George Tenet, second from left, gives President Bush and Vice President Dick Cheney, back to camera, an update on the status of military action in Iraq.

In an exclusive TIME.com book excerpt, former CIA director George Tenet alleges that Bush Administration officials kept the CIA in the dark on some of their most important decisions in Iraq, sometimes dismissed the advice and intelligence of CIA officers in Baghdad and harbored a "schoolgirl" crush on exile Iraqi Ahmed Chalabi.

TIME has obtained first serial rights to the book, titled At the Center of the Storm. An excerpt will be posted on TIME.com on Sunday night at 8pm.

On Friday, initial press reports about the book, reported that Tenet acknowledges that he made his storied remark about the prewar intelligence on Iraq being a "slam dunk," but that other U.S. officials shared his comment with Washington Post reporter Bob Woodward — many months after the fact — out of context in an effort to shift the blame for the war's costs and direction from the White House to the CIA. Tenet describes watching an episode of Meet the Press in 2006 in which Vice President Cheney cited the "slam dunk" comment as a critical reason behind the U.S. invasion of Iraq and recalls thinking: "As if you needed me to say 'slam dunk' to convince you to go to war with Iraq."

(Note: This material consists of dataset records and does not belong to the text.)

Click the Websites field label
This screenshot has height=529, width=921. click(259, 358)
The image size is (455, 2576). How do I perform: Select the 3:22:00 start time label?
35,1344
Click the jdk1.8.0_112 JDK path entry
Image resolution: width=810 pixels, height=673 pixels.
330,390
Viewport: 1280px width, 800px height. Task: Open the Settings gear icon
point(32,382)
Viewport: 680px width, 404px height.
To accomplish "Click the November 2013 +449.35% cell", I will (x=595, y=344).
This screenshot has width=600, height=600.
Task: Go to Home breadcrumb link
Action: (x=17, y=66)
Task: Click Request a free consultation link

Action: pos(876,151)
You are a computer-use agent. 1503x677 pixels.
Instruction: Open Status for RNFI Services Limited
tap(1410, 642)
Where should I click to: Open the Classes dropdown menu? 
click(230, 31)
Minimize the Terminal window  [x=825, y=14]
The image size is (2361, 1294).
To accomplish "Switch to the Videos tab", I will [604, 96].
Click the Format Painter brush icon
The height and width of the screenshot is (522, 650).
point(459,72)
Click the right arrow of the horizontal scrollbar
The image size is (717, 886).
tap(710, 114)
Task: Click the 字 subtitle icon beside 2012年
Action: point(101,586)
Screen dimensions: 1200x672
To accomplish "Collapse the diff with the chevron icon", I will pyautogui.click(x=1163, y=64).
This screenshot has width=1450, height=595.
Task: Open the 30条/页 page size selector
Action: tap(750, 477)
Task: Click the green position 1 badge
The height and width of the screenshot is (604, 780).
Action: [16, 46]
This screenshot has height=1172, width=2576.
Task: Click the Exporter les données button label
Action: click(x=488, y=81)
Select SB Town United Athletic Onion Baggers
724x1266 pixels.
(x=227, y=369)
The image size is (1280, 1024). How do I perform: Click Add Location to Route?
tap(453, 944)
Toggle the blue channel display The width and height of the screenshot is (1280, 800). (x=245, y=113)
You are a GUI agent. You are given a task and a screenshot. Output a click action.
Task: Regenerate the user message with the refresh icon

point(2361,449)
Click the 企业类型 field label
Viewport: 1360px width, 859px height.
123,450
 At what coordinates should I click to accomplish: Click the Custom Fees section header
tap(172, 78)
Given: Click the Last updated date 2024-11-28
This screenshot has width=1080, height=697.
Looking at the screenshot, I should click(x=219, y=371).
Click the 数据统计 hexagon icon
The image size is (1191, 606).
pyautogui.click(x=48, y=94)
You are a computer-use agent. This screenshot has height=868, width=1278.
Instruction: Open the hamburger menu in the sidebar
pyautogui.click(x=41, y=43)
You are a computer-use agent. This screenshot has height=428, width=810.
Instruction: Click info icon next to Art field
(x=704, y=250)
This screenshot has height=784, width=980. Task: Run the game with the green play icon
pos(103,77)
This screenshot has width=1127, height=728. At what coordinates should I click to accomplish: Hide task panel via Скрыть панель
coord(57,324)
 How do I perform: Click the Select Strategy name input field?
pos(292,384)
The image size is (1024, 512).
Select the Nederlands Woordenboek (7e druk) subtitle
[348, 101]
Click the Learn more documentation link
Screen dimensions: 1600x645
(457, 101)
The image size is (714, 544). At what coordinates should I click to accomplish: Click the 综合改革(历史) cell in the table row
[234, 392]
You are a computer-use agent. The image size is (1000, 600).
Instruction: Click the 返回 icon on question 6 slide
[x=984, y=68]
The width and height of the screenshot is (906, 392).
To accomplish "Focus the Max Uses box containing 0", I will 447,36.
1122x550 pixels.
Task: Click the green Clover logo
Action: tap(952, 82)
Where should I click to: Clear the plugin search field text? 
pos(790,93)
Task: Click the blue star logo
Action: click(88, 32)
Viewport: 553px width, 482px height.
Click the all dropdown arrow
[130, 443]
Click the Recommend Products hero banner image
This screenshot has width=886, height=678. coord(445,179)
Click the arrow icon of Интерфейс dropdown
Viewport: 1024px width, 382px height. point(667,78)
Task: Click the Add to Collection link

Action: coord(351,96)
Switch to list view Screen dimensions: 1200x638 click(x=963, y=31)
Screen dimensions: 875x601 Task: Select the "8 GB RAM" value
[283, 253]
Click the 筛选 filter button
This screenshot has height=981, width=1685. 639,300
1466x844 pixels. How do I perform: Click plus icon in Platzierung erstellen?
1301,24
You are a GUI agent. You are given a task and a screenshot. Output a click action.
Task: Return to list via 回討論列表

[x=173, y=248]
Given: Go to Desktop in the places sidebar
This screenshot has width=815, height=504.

At the Center of the Storm is the first book written by a member of the President's inner circle after Sept. 11, and it was written in part because Tenet believes the "slam dunk" remark has became an unfair epitaph for his CIA tenure. In its 549 pages, Tenet defends his actions and is highly critical of the decision-making process that led to the Iraq war. "There was never a serious debate that I know of within the administration about the imminence of the Iraqi threat," Tenet writes. He adds that there was also no "significant discussion" about dealing with Saddam Hussein short of war.

Tenet chronicles the tension between himself and Vice President Cheney, as well as his arguments with Secretary of State Condoleezza Rice, but has mostly kind words for President Bush. Of Bush's leadership after Sept. 11 he writes, "He was absolutely in charge, determined, and directed." Still, Tenet is skeptical about the outcome of the war in Iraq, particularly about the so-called surge strategy. "It may have worked more than three years ago," he writes. "My fear is that sectarian violence in Iraq has taken on a life of its own and that U.S. forces are becoming more and more irrelevant."

On this morning's Today show, Presidential advisor Dan Bartlett complimented the former CIA director as a "fine American" and "a patriot," but denied there was a lack of discussion or debate prior to the invasion of Iraq. "The President did wrestle with those very questions," Bartlett said.